What is needed: Go over the records and copy every line with the string "computer".
=== Records shown ===
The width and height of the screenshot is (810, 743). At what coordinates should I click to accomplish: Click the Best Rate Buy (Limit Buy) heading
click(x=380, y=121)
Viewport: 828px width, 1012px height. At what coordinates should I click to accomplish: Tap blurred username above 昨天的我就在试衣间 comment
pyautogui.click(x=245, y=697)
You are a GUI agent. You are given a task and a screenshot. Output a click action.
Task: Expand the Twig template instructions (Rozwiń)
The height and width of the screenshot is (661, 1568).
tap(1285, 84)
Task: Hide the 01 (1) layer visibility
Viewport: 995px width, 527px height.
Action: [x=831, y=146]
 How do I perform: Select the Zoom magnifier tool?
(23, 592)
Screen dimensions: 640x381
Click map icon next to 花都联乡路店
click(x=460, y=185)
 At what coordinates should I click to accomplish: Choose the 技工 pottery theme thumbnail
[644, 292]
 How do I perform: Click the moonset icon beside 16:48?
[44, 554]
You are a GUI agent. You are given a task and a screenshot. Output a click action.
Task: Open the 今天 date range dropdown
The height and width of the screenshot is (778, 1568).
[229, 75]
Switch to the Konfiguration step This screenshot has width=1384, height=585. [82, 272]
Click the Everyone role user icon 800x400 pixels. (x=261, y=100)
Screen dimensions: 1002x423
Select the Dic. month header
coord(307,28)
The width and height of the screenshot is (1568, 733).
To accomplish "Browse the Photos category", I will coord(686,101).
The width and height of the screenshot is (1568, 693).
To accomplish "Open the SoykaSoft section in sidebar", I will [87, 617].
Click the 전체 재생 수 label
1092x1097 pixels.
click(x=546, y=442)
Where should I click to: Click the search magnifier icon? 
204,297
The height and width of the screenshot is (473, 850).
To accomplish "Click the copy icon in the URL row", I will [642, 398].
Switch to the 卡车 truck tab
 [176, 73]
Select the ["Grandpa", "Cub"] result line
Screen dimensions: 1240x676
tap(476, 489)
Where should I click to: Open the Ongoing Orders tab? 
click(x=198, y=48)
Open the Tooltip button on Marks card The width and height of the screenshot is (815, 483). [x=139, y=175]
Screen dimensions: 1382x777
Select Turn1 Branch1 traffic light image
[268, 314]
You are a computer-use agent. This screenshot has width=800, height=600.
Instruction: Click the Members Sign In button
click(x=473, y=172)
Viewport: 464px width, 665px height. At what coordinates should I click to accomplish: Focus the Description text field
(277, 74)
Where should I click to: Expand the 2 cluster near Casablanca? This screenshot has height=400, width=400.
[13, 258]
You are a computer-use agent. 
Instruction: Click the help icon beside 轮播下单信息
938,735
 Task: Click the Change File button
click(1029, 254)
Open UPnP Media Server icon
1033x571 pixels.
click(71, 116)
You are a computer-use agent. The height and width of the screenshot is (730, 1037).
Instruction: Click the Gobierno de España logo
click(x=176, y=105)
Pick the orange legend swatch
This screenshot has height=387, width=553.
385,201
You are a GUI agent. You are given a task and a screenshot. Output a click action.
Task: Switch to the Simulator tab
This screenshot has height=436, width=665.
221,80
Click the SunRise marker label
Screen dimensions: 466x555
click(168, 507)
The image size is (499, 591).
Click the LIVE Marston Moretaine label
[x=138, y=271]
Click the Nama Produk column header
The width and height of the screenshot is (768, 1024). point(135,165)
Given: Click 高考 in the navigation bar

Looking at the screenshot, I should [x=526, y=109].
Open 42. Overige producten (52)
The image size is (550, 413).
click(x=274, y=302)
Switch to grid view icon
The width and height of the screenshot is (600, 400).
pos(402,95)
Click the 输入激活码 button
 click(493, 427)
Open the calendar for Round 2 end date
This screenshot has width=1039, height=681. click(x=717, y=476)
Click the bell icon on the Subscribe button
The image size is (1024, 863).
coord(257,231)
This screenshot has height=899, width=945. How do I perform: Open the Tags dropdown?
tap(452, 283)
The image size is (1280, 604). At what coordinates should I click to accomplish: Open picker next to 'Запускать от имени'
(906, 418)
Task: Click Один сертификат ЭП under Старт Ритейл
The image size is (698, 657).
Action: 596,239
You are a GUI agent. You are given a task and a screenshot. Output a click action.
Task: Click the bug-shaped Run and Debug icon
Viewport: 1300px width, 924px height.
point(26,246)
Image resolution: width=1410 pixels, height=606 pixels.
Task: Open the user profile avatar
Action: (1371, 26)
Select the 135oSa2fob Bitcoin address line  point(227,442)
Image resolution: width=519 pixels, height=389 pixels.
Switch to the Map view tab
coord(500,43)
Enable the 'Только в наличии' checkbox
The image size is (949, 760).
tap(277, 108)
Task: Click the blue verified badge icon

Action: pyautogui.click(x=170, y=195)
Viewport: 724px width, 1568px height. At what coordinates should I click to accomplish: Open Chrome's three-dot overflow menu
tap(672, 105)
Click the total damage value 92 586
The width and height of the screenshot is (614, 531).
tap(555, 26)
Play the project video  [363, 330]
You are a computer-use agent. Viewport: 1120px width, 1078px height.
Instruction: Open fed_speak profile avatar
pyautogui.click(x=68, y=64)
===
Response to this task:
You are a computer-use agent. This screenshot has width=800, height=600.
You are a computer-use agent. 
You are a computer-use agent. The height and width of the screenshot is (730, 1037).
You are a computer-use agent. Viewport: 1120px width, 1078px height.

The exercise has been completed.